SN-2 palmitate has been shown to improve calcium absorption

A number of small studies have shown that similar to breast milk, SN2 palmitate infant formula reduced calcium-saponified fat excretion compared to control formulas. Further to this, a study of 83 infants, randomised to a high SN2-palmitate formula, low SN2-palmitate formula or breastfeeding, found that the infants who were breastfed or received the high SN2-palmitate formula had improved levels of bone strength at 12 weeks of age.  An older study found that infants randomised to a formula with higher levels of SN2-palmitate had greater bone mass at 12 weeks. However a longer term study published in the British Journal of Nutrition found that there were no significant differences on bone mass between breast fed, high SN2-palmitate formula or low SN2-palmitate formula at 10 years of age suggesting that the effects on bone mass may be confined to the short term.
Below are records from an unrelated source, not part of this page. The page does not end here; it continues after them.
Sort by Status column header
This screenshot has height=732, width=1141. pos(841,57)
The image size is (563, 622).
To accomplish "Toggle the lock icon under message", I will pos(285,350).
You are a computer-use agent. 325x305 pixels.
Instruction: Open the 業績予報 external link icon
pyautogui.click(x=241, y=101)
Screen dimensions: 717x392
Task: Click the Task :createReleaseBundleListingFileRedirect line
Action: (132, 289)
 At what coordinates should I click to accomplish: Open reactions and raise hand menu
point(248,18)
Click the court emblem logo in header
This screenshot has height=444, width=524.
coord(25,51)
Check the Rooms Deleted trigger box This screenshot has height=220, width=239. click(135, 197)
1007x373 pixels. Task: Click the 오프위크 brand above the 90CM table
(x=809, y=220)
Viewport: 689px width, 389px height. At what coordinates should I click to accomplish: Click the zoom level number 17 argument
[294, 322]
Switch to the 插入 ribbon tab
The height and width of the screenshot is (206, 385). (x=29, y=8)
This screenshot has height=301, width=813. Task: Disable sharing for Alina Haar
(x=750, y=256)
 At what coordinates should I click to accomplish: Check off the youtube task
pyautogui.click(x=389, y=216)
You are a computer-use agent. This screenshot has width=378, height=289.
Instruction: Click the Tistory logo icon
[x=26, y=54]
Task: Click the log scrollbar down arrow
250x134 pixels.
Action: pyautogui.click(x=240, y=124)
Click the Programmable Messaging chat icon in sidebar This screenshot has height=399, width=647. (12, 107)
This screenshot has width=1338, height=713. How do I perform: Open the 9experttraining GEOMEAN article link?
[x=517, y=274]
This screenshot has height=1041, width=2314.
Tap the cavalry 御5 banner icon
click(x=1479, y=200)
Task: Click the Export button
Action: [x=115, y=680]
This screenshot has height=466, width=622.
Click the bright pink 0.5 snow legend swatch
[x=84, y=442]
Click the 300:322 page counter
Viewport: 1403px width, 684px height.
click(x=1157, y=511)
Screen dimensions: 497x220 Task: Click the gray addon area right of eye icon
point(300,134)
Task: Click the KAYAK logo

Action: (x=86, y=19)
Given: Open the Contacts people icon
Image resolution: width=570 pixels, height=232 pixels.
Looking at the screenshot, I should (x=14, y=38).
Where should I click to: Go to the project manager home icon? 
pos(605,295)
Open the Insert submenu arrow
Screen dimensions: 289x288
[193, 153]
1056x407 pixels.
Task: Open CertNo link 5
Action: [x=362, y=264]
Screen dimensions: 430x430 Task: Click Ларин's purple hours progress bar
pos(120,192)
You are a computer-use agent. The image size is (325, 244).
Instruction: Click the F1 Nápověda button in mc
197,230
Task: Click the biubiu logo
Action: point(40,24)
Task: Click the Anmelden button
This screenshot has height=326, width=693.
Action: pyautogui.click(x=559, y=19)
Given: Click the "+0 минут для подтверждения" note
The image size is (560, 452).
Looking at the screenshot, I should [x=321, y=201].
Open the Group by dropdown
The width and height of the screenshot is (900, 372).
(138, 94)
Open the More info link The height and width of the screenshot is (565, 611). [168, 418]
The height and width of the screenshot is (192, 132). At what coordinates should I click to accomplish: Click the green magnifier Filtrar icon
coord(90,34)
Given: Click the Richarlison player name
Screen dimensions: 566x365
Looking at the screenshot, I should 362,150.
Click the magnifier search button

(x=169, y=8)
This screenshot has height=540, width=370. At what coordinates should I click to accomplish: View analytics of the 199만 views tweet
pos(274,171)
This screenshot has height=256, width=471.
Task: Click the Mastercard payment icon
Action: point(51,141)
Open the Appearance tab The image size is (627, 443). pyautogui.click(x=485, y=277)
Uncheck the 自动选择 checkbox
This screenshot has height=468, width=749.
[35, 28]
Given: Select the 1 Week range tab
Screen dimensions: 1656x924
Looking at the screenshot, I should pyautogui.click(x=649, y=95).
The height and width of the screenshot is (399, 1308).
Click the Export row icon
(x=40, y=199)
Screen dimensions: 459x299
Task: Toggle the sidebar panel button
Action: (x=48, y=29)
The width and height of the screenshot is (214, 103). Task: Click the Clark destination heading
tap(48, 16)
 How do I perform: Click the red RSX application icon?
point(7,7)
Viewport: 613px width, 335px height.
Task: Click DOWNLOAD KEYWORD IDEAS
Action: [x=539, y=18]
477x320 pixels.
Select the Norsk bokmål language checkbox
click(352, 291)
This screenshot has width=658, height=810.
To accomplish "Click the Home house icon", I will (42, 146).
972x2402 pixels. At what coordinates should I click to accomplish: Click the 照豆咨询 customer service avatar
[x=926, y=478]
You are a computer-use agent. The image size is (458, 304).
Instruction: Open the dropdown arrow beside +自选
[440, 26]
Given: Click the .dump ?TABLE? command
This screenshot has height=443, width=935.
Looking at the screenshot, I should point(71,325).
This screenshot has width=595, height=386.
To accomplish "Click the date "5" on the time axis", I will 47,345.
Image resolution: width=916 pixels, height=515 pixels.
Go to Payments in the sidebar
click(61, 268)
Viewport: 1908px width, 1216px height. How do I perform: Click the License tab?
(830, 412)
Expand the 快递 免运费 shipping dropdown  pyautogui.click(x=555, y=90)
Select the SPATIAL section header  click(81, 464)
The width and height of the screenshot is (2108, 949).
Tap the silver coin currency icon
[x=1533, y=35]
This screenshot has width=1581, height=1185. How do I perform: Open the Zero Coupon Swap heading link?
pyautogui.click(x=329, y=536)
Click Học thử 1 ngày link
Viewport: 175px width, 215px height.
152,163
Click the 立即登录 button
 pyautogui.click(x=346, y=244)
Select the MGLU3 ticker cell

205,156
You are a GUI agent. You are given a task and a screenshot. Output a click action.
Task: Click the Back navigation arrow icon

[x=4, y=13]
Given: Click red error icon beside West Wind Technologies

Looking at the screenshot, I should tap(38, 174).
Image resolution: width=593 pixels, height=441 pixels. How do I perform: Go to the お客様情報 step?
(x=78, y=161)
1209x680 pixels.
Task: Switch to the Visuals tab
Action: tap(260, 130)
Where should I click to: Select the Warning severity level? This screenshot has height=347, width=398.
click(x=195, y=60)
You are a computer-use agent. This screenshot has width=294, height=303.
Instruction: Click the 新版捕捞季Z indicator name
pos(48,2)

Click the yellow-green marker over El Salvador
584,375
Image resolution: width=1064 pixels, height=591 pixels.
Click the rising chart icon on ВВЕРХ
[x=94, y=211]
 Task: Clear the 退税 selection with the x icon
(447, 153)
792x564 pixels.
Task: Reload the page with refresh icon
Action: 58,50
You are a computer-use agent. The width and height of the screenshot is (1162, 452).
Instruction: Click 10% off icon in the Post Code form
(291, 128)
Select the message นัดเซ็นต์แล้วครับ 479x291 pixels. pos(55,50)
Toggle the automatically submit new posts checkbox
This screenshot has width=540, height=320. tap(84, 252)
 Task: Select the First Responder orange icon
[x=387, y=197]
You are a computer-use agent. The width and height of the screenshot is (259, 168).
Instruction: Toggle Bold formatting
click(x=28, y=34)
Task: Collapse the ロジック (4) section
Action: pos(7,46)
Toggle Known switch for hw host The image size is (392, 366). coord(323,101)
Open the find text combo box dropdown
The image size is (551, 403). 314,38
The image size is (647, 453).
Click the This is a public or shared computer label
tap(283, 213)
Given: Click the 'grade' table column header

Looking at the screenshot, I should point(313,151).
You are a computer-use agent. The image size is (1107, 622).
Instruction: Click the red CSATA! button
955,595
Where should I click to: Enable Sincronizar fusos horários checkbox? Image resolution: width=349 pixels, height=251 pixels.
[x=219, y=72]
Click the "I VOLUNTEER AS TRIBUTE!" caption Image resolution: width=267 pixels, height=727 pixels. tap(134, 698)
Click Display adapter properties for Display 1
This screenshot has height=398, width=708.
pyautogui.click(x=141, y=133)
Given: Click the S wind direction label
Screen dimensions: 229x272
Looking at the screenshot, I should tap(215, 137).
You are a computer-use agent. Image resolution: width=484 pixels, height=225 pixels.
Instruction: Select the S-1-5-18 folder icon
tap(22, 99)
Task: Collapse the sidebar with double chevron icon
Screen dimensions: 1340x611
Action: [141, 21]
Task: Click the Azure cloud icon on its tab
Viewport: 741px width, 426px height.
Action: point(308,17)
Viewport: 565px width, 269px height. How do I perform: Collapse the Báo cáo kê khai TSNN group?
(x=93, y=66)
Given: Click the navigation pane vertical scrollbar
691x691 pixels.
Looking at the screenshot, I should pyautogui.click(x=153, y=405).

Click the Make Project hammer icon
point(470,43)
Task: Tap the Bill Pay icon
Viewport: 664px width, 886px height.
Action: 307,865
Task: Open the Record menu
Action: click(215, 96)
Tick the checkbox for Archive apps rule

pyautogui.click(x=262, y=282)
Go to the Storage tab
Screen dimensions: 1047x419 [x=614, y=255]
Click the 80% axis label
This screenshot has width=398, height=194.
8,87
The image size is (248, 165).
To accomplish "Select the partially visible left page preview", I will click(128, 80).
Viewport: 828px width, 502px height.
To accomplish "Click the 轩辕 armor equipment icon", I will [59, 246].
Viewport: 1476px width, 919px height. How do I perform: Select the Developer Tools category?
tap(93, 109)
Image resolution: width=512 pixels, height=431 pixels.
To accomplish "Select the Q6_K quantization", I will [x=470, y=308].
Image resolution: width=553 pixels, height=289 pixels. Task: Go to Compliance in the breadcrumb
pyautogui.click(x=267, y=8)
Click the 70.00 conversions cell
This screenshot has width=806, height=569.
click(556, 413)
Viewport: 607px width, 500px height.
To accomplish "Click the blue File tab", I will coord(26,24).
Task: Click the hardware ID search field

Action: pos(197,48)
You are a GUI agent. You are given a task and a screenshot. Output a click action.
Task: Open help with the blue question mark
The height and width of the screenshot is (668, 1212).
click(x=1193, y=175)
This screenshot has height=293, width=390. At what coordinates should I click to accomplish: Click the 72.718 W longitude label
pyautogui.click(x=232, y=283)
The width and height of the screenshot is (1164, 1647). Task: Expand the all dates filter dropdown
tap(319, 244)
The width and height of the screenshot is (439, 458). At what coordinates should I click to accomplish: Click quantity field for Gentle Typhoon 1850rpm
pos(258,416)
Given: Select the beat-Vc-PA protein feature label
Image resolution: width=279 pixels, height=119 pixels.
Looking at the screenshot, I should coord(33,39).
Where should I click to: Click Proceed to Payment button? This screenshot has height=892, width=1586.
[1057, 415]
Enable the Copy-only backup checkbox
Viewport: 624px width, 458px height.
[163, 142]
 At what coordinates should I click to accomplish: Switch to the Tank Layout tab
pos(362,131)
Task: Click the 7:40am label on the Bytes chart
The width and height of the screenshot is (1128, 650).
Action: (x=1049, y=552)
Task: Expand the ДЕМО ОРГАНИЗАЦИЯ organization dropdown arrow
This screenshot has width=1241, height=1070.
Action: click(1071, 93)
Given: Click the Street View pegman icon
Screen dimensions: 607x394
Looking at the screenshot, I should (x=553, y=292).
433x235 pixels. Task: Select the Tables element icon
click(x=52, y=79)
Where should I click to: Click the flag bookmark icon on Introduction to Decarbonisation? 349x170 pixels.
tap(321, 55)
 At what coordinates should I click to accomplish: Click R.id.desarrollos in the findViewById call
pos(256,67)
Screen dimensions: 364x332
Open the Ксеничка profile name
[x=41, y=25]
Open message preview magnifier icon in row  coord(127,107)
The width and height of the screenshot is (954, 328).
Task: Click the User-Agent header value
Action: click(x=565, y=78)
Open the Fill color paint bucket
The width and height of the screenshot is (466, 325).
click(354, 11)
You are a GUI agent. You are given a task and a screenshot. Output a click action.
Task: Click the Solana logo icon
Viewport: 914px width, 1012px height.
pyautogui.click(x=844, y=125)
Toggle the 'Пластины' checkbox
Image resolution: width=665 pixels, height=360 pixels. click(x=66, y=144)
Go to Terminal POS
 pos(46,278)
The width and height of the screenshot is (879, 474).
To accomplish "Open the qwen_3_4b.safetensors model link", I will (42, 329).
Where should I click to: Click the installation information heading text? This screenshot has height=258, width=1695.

SN-2 palmitate may reduce constipation

Formula fed infants often have harder stools than breastfed infants. However, some studies suggest that infants fed formula containing SN2-palmitate have softer stools than those fed standard infant formula.  For example, in addition to greater bone mass at 12 weeks, the study by Dr Kennedy and colleagues described above, also found that infants randomized to the high SN2-palmitic acid formula displayed softer stools at weeks 6 and 12.  And, a study by Dr Bongers and colleagues found that swapping to an infant formula with SN2-palmitate, oligosaccharides and partially hydrolzyed whey protein resulted in a tendency to soften stools in constipated infants.  However, studies such as the randomised controlled trial by Dr Nowacki and colleagues showed no improvement in stool consistency without being combined with oligofructose.

SN-2 palmitate has been shown to improve crying and sleep in formula fed infants

Digestive issues and constipation often increase crying in infants, so it’s not surprising that several studies have demonstrated improved crying and sleep in infants who have had improvements in constipation.  For example, a randomised controlled trial by Dr Bar Yoseph and colleagues randomised healthy infants to an infant formula, with the only difference being the position of the palmitic acid ester bond and the addition of a probiotic.  Infants randomised to the intervention group (SN2-palmitate formula and probiotic) had fewer crying episodes, shorter crying episodes and longer sleep duration than infants randomised to the control formula. Another study comparing a high SN2-palmitate formula to a low SN2-palmitate formula found that infants who received the high SN2-palmitate formula experienced less crying episodes and shorter duration crying episodes.

SN-2 palmitate has been shown to improve the gut microbiota of formula fed infants

Possibly part of the reason that infants fed with SN2-palmitate formula often show better digestive health is that SN2-palmitate may improve the infant’s gut microbiome.  A study by Dr Yaron and colleagues of 36 infants found that those randomised to the high SN2-palmitate group had higher stool counts of lactobacillus and bifidobacteria which are recognised as being beneficial for digestive health.  This is supported by a study which found that infants fed higher SN2-palmitate formula either with, or without oligofructose, had softer stools and higher faecal bifidobacterial concentrations than the control group at week 8.

Although there is currently insufficient data to promote the widespread use of SN2 palmitate-containing infant formulas over standard ones, there is no evidence to suggest that they are hazardous, so should be considered, especially for infants who experience constipation or excessive crying.